Il Video Partecipativo

Il metodo partecipativo applicato al Video

Cos’è, come funziona e come si realizza un video partecipativo e soprattutto perché può essere uno strumento di trasformazione sociale?

Organizziamo laboratori gratuiti per raccontare la realtà in piccoli documentari

Arca di Noè si ispira al metodo partecipativo utilizzato da Zalab e conduce, insieme alla Scuola di Italiano per stranieri, i laboratori gratuiti di video partecipativo. L’obiettivo è scoprire cosa raccontare attraverso un percorso di narrazione reciproca in una relazione orizzontale. I partecipanti decidono il tema, scrivono la sceneggiatura e realizzano il video finale girando in prima persona le riprese. Durante gli incontri i partecipanti acquisiscono competenze sull’utilizzo e impostazioni della videocamera, sui vari tipi di inquadratura e la registrazione dell’audio da realizzare in autonomia. Il risultato finale sarà un documentario che diventi il racconto inedito di una realtà.

Questa metodologia vuole restituire il controllo a chi abitualmente viene solo mostrato, rivendicare controllo e racconto per chi abitualmente viene rimosso. Il mondo raccontato da chi lo vive, oltre gli stereotipi.

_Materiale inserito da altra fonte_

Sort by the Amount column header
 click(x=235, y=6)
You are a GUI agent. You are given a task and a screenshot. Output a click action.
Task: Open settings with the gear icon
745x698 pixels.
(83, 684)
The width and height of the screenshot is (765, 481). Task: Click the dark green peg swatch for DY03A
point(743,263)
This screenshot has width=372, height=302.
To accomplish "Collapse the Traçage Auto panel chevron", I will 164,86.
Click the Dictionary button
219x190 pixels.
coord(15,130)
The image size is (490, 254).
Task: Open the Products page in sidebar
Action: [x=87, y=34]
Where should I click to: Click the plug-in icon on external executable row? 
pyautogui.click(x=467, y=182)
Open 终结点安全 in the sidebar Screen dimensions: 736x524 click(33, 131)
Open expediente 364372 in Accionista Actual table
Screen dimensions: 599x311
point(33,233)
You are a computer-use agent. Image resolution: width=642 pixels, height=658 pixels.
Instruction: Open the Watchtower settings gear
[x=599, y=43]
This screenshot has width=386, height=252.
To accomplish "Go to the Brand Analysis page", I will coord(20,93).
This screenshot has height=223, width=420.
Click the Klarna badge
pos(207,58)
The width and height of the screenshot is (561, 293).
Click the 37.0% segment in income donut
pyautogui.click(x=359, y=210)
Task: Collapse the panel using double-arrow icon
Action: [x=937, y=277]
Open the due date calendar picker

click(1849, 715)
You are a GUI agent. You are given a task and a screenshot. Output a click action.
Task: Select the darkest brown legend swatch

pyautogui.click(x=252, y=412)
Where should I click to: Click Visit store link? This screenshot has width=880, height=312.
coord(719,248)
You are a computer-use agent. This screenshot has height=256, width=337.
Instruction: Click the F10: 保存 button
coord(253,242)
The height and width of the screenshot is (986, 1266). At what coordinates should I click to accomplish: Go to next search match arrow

In questo senso viene utilizzato il metodo partecipativo per la realizzazione di video: per ricostruire, condividere la propria vicenda e situazione, dando ulteriore significato alla realizzazione di un prodotto audiovisivo libero e dignitoso: un significato che Arca di Noè prova a rintracciare nelle giornate di laboratori e nella diffusione e proiezione dei lavori finali nella Città di Bologna.

Nel 2018, anno di inizio dei laboratori di video partecipativo, abbiamo portato il lavoro finale “L’Altra Faccia di” alla Rassegna cinematografica “Immaginarti”, a Baumhaus 25/2, agli Emergency Days di Ferrara, alla Festa di Strada in Pescarola a Bologna, in Piazza dei Colori a Bologna, alla rassegna di Video Partecipativi presso il Cinema Apollo Undici di Roma.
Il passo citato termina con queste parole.